Bilateral renal involvement at time of initial diagnosis.
Prognostic Factors
Favorable Predictors: Young age (<24 months), low tumor weight (<550 g), low stage, favorable histology.
Adverse Predictors:
Diffuse anaplasia (associated with TP53 mutations).
Loss of heterozygosity (LOH) at chromosomes 1p and 16q (associated with inferior relapse-free and overall survival).
Gain of chromosome 1q (independent predictor of inferior survival).
Incomplete lung nodule response after 6 weeks of chemotherapy.
Management Strategies
Surgical Approach
Children’s Oncology Group (COG) Paradigm: Recommends upfront radical nephrectomy and thorough lymph node sampling prior to chemotherapy. Facilitates accurate histological diagnosis and risk-adapted staging.
International Society of Pediatric Oncology (SIOP) Paradigm: Recommends preoperative chemotherapy without prior biopsy to shrink tumor, followed by surgery.
Inoperable Or Bilateral Tumors: Preoperative chemotherapy (Vincristine, Actinomycin D, Doxorubicin) administered for 6 weeks. Followed by definitive surgery (renal-sparing partial nephrectomy preferred for bilateral disease).
Risk-Adapted Chemotherapy Regimens
Risk Category
Chemotherapy Regimen
Duration
Very Low Risk (Stage I FH, <24 months, <550g)
Nephrectomy alone (Observation)
N/A
Stage I & II FH (No LOH)
Regimen EE4A: Vincristine + Actinomycin D
18 weeks
Stage III FH (No LOH)
Regimen DD4A: Vincristine + Actinomycin D + Doxorubicin
24 weeks
Stage I-III FH with LOH 1p/16q
Regimen DD4A (Stage I/II) or Regimen M (Stage III)
24-31 weeks
Stage IV FH
Regimen DD4A (Rapid lung responders) or Regimen M (Slow responders/LOH)
[Data synthesized from COG clinical trial protocols].
Radiation Therapy
Specifically omitted for Stage I and II Favorable Histology Wilms tumor.
Flank/Tumor Bed Irradiation: Indicated for Stage III FH (1080 cGy) and all stages with focal/diffuse anaplasia (up to 1980 cGy for diffuse anaplasia).
Whole-Abdominal Irradiation: Indicated for gross tumor spillage, peritoneal seeding, or diffuse intraperitoneal rupture (1050 cGy).
Whole-Lung Irradiation: Indicated for metastatic pulmonary disease (1200 cGy; reduced to 1050 cGy if <12 months old).
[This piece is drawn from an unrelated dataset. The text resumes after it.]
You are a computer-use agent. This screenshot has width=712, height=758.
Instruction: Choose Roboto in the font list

May be omitted if rapid complete response achieved with initial chemotherapy.
Preoperative chemotherapy for bilateral Wilms tumor does not constitute an independent indication for radiotherapy unless positive margins persist post-surgery.
Relapse And Late Effects
Recurrence: Occurs in ~15% of favorable-histology and 50% of anaplastic tumors. Most relapses manifest within 2 years of diagnosis.
Salvage Therapy: Agents include Ifosfamide, Carboplatin, Etoposide (ICE), Topotecan, and Irinotecan. High-dose chemotherapy with autologous stem cell rescue considered for very high-risk relapse.
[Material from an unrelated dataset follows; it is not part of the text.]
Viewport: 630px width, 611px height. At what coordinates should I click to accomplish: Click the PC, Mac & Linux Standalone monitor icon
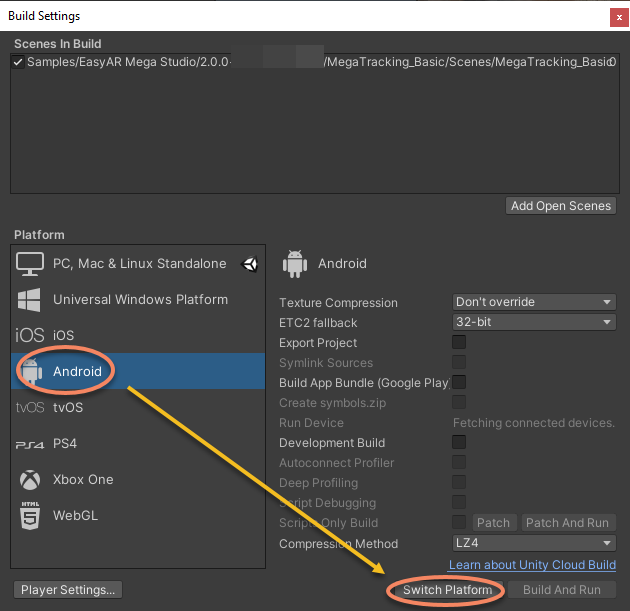coord(30,264)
Overall Survival: Exceeds 90% with modern multimodal therapy.
Late Complications: Survivors face significant risks including doxorubicin-induced cardiotoxicity, radiation-induced pulmonary toxicity, progressive renal failure, fertility impairment (secondary to alkylating agents or pelvic radiation), and secondary malignant neoplasms. Long-term surveillance remains essential.